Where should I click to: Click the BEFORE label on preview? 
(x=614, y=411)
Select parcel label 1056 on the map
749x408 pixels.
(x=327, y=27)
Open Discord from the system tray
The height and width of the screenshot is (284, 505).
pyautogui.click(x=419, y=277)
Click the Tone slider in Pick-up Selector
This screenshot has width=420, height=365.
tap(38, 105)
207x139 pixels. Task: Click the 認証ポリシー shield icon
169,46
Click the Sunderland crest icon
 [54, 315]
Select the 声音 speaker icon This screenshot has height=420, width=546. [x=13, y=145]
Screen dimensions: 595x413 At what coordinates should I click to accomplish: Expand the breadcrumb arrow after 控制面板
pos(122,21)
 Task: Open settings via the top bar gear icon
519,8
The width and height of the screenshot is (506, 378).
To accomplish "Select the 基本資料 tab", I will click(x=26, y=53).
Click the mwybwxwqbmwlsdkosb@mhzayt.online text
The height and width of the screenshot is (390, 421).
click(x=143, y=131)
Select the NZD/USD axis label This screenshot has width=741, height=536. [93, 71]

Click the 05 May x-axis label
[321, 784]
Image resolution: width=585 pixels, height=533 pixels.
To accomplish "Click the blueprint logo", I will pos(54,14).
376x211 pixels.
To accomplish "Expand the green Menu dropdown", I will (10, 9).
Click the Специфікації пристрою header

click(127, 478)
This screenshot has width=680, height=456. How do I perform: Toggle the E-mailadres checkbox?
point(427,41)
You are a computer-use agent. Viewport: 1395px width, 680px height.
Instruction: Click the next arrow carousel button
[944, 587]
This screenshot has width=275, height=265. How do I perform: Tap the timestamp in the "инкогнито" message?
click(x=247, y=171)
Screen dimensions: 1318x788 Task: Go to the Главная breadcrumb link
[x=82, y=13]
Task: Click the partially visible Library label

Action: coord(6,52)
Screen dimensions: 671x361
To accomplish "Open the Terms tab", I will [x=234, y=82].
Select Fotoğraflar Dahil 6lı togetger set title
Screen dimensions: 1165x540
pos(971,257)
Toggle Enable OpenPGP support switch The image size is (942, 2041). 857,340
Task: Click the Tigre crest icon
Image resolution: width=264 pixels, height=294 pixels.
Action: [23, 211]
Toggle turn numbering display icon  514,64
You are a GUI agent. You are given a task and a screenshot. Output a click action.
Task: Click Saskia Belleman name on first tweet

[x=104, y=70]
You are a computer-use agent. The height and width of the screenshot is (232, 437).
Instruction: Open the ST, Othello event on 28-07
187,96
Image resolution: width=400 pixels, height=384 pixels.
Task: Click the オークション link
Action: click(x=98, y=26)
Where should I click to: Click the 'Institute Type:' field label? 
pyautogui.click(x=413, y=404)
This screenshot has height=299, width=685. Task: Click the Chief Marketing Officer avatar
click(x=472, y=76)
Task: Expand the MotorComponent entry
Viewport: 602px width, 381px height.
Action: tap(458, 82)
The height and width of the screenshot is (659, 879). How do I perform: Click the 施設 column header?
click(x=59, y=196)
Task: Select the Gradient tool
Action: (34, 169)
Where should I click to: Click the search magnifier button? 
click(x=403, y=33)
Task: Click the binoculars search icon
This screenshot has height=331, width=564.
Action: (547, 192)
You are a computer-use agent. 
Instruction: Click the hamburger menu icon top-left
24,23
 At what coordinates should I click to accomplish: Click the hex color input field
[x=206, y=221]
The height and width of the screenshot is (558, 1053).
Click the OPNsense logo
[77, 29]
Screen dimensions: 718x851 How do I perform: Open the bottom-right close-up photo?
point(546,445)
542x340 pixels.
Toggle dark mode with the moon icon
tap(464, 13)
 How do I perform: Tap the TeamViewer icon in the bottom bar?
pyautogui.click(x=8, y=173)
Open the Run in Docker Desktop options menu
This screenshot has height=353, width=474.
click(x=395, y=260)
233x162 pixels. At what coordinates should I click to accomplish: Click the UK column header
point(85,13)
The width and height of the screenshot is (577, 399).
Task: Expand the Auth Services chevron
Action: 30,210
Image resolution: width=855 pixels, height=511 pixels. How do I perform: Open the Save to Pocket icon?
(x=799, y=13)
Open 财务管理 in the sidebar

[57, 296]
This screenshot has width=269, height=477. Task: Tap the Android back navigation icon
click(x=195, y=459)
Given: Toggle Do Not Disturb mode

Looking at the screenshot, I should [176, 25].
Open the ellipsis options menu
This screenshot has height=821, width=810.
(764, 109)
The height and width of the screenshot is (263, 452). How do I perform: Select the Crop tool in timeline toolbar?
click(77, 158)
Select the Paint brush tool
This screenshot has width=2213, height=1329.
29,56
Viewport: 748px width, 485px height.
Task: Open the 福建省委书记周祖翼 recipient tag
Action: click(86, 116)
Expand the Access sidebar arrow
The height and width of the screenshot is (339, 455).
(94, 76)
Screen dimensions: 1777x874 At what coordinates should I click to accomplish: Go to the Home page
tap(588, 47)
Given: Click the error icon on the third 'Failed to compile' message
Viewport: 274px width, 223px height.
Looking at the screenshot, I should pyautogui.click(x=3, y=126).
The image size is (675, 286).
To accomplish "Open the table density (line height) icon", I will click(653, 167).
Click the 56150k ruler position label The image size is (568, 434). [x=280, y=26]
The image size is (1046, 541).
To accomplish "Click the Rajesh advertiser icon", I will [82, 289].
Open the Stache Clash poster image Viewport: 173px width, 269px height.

----

- _Exercise brief_: Go through the material and copy each line in which the word "agent" occurs.

- _Solution to this task_:
You are a computer-use agent. Viewport: 1395px width, 680px height.
You are a GUI agent. You are given a task and a screenshot. Output a click action.
You are a computer-use agent. The height and width of the screenshot is (232, 437).
You are a computer-use agent. 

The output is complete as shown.